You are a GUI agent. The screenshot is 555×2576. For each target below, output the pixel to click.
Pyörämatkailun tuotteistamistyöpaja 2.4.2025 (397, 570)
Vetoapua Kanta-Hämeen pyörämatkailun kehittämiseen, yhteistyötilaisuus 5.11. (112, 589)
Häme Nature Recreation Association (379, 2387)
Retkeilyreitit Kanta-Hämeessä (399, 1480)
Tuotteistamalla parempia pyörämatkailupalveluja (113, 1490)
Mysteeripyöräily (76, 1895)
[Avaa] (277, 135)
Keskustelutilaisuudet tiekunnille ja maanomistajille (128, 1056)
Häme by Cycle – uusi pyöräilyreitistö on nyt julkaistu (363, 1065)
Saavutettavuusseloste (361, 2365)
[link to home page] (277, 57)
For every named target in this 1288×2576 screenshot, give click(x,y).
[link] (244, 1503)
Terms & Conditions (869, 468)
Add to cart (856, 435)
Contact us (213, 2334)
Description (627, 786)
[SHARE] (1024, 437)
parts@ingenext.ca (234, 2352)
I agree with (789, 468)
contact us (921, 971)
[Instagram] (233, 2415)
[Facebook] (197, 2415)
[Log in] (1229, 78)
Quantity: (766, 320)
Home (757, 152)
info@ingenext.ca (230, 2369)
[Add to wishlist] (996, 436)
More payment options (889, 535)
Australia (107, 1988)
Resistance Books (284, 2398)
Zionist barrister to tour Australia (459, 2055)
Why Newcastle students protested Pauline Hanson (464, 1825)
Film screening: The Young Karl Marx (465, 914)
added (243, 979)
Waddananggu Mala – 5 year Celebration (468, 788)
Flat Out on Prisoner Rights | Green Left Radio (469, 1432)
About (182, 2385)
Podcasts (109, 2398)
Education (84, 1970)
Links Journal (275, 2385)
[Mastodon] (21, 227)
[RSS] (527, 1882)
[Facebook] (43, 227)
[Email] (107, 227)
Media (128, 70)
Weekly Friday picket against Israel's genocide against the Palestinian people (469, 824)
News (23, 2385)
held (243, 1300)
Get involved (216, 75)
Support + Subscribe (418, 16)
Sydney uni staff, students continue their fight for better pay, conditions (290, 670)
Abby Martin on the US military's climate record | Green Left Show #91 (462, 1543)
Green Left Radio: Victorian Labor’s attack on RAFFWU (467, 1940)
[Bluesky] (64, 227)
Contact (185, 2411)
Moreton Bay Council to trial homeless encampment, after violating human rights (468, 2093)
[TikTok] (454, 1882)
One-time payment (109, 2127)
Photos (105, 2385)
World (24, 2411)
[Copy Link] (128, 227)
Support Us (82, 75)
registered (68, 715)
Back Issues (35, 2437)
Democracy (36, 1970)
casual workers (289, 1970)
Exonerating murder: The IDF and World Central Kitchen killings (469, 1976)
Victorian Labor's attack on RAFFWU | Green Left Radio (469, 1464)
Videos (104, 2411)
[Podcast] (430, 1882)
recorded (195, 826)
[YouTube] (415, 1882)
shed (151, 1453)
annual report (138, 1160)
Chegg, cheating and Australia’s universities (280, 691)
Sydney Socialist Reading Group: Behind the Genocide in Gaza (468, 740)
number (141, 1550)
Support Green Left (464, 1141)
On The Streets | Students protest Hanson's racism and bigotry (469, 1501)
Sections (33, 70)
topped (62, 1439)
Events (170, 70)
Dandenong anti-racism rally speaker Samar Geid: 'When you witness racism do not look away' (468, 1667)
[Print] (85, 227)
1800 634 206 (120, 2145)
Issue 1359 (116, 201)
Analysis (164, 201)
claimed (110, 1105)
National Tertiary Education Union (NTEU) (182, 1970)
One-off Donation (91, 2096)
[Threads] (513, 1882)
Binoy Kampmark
..............................
Tell how many lines in the listing include the string "Education", and write nothing but that number.

WORKED SOLUTION: 2